Can you recast the data below as a Markdown table with the columns Row and Line, giving each non-blank line its own numbered row and leaving out blank lines?

[begin Rows]

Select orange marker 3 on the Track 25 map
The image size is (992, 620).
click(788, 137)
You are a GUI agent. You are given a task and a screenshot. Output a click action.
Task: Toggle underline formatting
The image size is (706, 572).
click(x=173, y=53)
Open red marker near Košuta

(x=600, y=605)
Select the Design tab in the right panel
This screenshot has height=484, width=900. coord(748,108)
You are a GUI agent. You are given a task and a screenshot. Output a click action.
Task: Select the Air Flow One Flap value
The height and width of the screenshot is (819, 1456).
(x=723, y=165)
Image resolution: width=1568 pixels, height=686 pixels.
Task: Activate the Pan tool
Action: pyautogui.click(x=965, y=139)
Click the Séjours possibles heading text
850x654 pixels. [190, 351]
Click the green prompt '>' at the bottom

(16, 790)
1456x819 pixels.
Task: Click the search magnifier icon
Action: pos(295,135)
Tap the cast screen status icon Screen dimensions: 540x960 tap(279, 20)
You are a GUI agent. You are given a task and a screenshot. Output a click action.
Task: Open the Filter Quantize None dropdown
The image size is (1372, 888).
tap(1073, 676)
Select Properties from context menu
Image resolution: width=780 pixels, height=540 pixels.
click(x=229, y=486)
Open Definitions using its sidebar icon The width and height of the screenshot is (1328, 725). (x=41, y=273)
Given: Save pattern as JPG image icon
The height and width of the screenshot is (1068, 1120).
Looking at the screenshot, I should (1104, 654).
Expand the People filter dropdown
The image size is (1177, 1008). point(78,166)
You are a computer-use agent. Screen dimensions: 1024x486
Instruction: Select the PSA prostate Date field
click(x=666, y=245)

[end Rows]

Answer for this exercise —
| Row | Line |
|---|---|
| 1 | Select orange marker 3 on the Track 25 map |
| 2 | The image size is (992, 620). |
| 3 | click(788, 137) |
| 4 | You are a GUI agent. You are given a task and a screenshot. Output a click action. |
| 5 | Task: Toggle underline formatting |
| 6 | The image size is (706, 572). |
| 7 | click(x=173, y=53) |
| 8 | Open red marker near Košuta |
| 9 | (x=600, y=605) |
| 10 | Select the Design tab in the right panel |
| 11 | This screenshot has height=484, width=900. coord(748,108) |
| 12 | You are a GUI agent. You are given a task and a screenshot. Output a click action. |
| 13 | Task: Select the Air Flow One Flap value |
| 14 | The height and width of the screenshot is (819, 1456). |
| 15 | (x=723, y=165) |
| 16 | Image resolution: width=1568 pixels, height=686 pixels. |
| 17 | Task: Activate the Pan tool |
| 18 | Action: pyautogui.click(x=965, y=139) |
| 19 | Click the Séjours possibles heading text |
| 20 | 850x654 pixels. [190, 351] |
| 21 | Click the green prompt '>' at the bottom |
| 22 | (16, 790) |
| 23 | 1456x819 pixels. |
| 24 | Task: Click the search magnifier icon |
| 25 | Action: pos(295,135) |
| 26 | Tap the cast screen status icon Screen dimensions: 540x960 tap(279, 20) |
| 27 | You are a GUI agent. You are given a task and a screenshot. Output a click action. |
| 28 | Task: Open the Filter Quantize None dropdown |
| 29 | The image size is (1372, 888). |
| 30 | tap(1073, 676) |
| 31 | Select Properties from context menu |
| 32 | Image resolution: width=780 pixels, height=540 pixels. |
| 33 | click(x=229, y=486) |
| 34 | Open Definitions using its sidebar icon The width and height of the screenshot is (1328, 725). (x=41, y=273) |
| 35 | Given: Save pattern as JPG image icon |
| 36 | The height and width of the screenshot is (1068, 1120). |
| 37 | Looking at the screenshot, I should (1104, 654). |
| 38 | Expand the People filter dropdown |
| 39 | The image size is (1177, 1008). point(78,166) |
| 40 | You are a computer-use agent. Screen dimensions: 1024x486 |
| 41 | Instruction: Select the PSA prostate Date field |
| 42 | click(x=666, y=245) |